No doubt commercially THE CYNIC, THE RAT AND THE FIST with so named as a riff off of Sergio Leone’s THE GOOD, THE BAD AND THE UGLY and it wastes no time in getting started as within ten seconds we witness a mugging. This undoubtably sets the tone for this ramped up sequel before it cuts into the by now clichéd shots of cars cruising the city as a flurry of criminal activities take place, and police cars speed around including past the iconic Milanese duomo instantly placing this film away from its predecessor.

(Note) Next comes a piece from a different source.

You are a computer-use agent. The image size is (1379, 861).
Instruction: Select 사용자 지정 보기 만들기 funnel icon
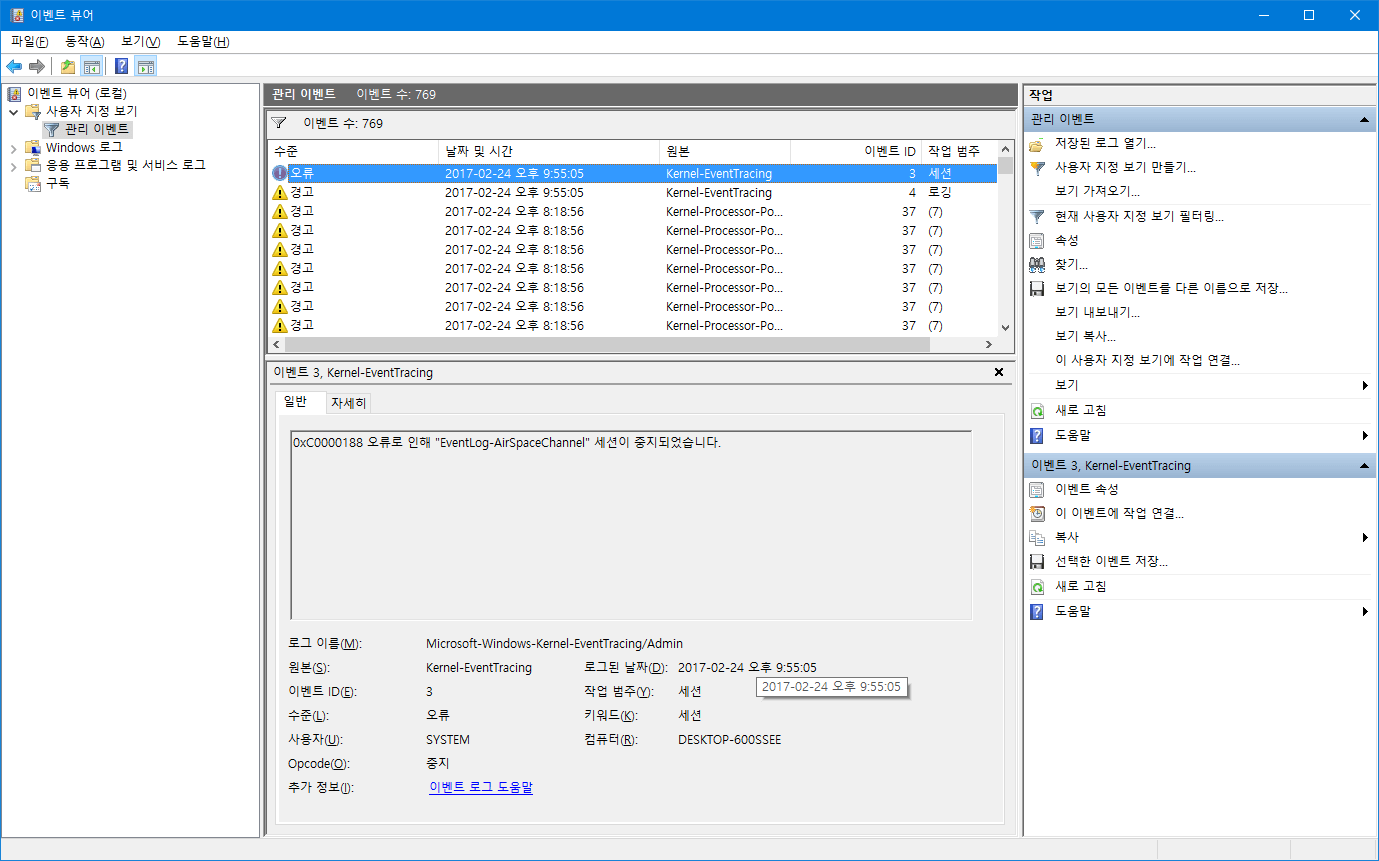click(x=1038, y=167)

After the opening credits we meet Tanzi, now a murder mystery novel consultant who discovers as he returns home from his surely unfulfilling job that someone has left an obituary note for marking his date of death as that very day. A bad omen for things to come. Thankfully he still possesses a gun so we know at least he will be safe…although I am certain his hands are registered weapons.

Jump to a shot of a police teleprompter and we learn of a criminal named ‘The Chinese’ who has just broken out of jail while the police inspector Astalli (played by genre regular Renzo Palmer – DANGER DIABOLIK; STREET LAW; VAI GORILLA; THE BIG RACKET and also alongside Merli in WHITE FANG TO THE RESCUE) calls in Tanzi to warn him that this criminal, who Tanzi apparently helped put away, might be looking for some payback. A hunch that we know is justified and ends up with our Inspector being dispatched…or so it seems allowing the action and characters to be transported back to Rome, even if most of them are meant to be elsewhere. With the basic plot now outlined we are free to enjoy the rest of the film and meet the rest of our cast.

With that we can say hello to our friend Tomas Milian, who plays The Chinese aka China, and he is quickly joined on screen by John Saxon, playing the American-Italian gangster Di Maggio. After a bit of fun small talk they get down to talking business…illegal business.

All of this and more has happened in just twenty minutes by  which time we have met our three main characters, how they relate to each other and witnessed just why Saxon is the top Mafioso in the city. All of this means a battle for justice, money and ultimately for vengeance is on the cards.

Tanzi’s struggle sees him once again pitted up against several hoodlums as the plot develops and ends up using almost anything available to him in his bid to bring criminal to justice including faulty wiring, stage lights, a camera which leads to a witty one-liner or even a sound board to burn a guy’s face, particularly brutal even for this film although the acid attack runs it close. As you can probably surmise there is a lot of action in this film and it is quite quickly paced with the result on our ex-Inspector becoming more and more desperate when faced against overwhelming odds, which is evidenced by the time he car jacks an innocent woman in a bid to get away from some crooks.

For all the desperation of the character however quite often Merli is in pure 70s playboy mode, the model of masculinity throughout the film even when he is hilariously traversing a corridor of laser beams, bordering on the comical as the film takes on almost a 60s spy thriller vibe thanks to the look of the ‘beams’ aka red string and the use of lighting.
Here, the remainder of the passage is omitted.